2) To increase your comfort level for working with this intelligence, and

3) To help you build your WordSmart capacities.

The exercises are designed to help you understand the WordSmart capacities which are already inside you just waiting to be awakened. Do each exercise once a day.

Enjoy this. It's not a difficult as it may seem, in fact, it's really quite fun!.


EXERCISE 1:

Start a humor journal. Record as many linguistically-based funny items as you can. Listen for witty, clever comments people make. Look for potential puns. Learn a new joke each day and share it!

EXERCISE 2:

Purchase a book of word games. Each day work a different game. Go as far as you can alone, then get others around you involved in figuring it out. Start simple and work increasingly complex games each day.

EXERCISE 3:

Before you go to work, open a dictionary, close your eyes, and randomly point to a word. Learn how to pronounce it and its meaning. During the day use it! Work it into conversations with others. Use it in your thoughts.

EXERCISE 4:

Keep a list of all the idioms you hear or can find, which, if taken literally, would be quite hilarious. Start a list of double-meaning phrases you notice in peoples’ speech or on product labels.

EXERCISE 5:

Listen to the words people use to express themselves. Do the words seem to fit with their personality and style? How would the meaning of their speech change if you changed the tone, pitch, and rhythm of what they are saying?

EXERCISE 6:

Ask a friend to write ten strange topics on ten index cards, fold the cards in half, and tape them shut. When you are on a break or driving to and from work, draw one of the cards out of your pocket and deliver a three minute impromptu speech on that topic


Reflection on the Week of WordSmart Explorations

[Focus your thoughts on the past week and your work
with your WordSmart through the exercises. Type your
reflections in the boxes provided, then click the "print button"
at the bottom of the page too save your work.]

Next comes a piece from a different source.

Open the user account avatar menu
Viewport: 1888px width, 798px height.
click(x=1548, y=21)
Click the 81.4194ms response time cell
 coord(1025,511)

1. As I think back over the week, what stands out in my mind from the WordSmart explorations I’ve been doing?

2. What did I find most interesting about working with WordSmartthis week? What was surprising? What made me laugh? What disturbed me?

3. What new discoveries did I make about myself and my WordSmart potentials this week? What benefits have I experienced from working with WordSmart?

4. What can I do to make WordSmart a regular part of my daily life? How can I use it on the job? At home with my family? In my personal life?